━━ Dados extraídos

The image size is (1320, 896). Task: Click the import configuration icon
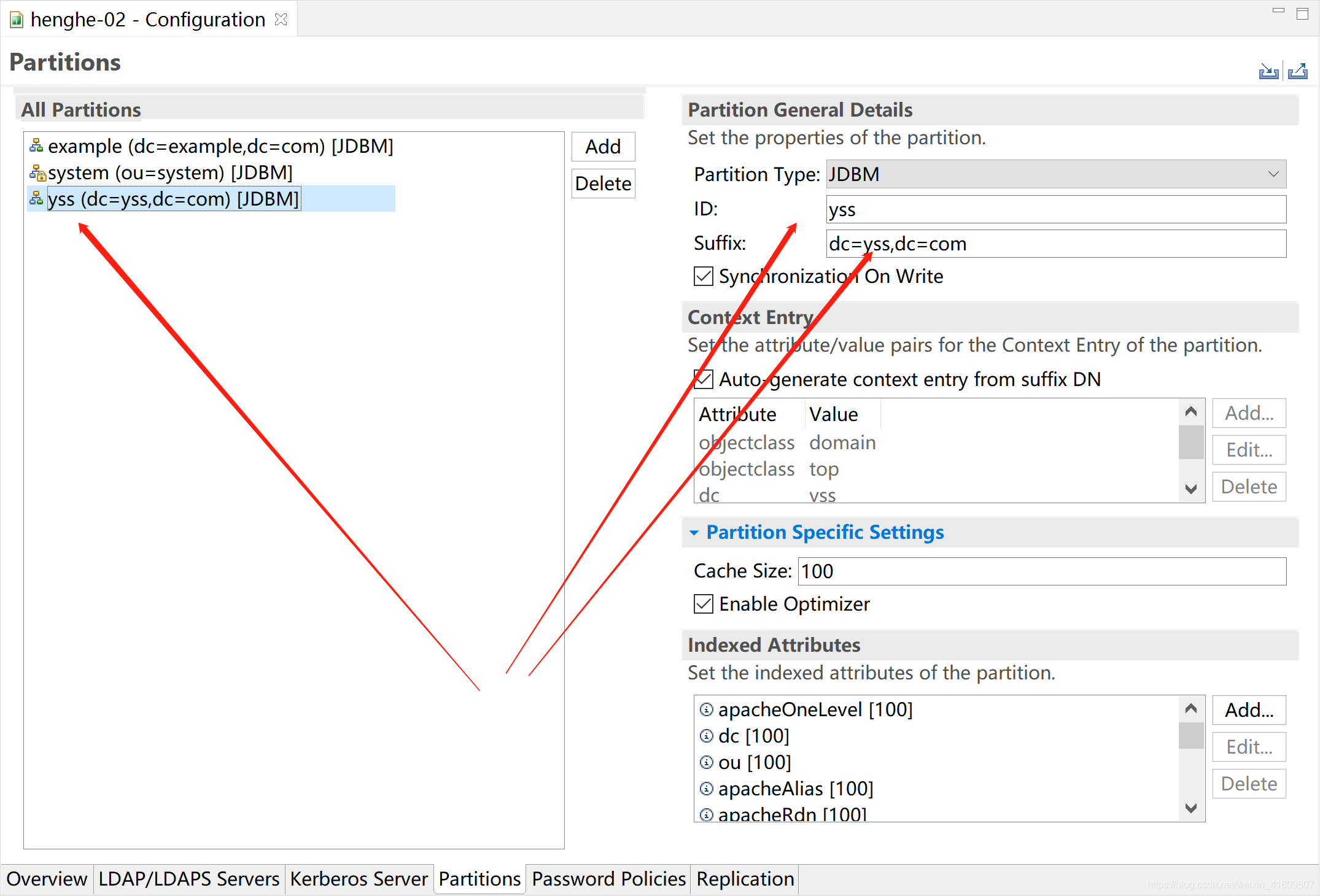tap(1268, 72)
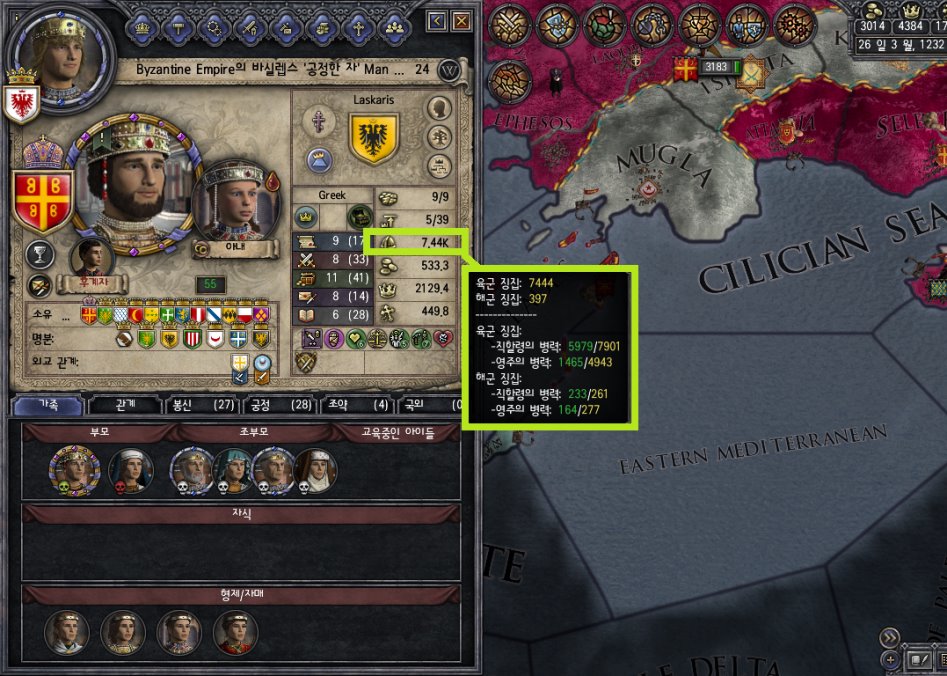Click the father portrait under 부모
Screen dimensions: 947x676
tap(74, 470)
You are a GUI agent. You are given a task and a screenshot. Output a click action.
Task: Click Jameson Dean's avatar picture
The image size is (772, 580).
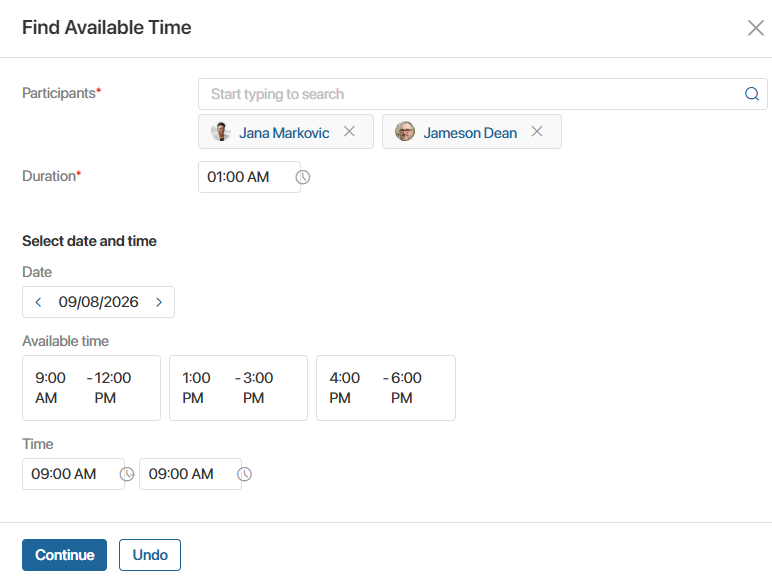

━━━━

Objetivo - Devolva todas as linhas da listagem sem mudar nada, mas deixe as imagens de fora.

Resultado -
The image size is (1320, 896). Task: Click the import configuration icon
tap(1268, 72)
Click the father portrait under 부모
Screen dimensions: 947x676
tap(74, 470)
You are a GUI agent. You are given a task and a screenshot. Output a click action.
Task: Click Jameson Dean's avatar picture
The image size is (772, 580).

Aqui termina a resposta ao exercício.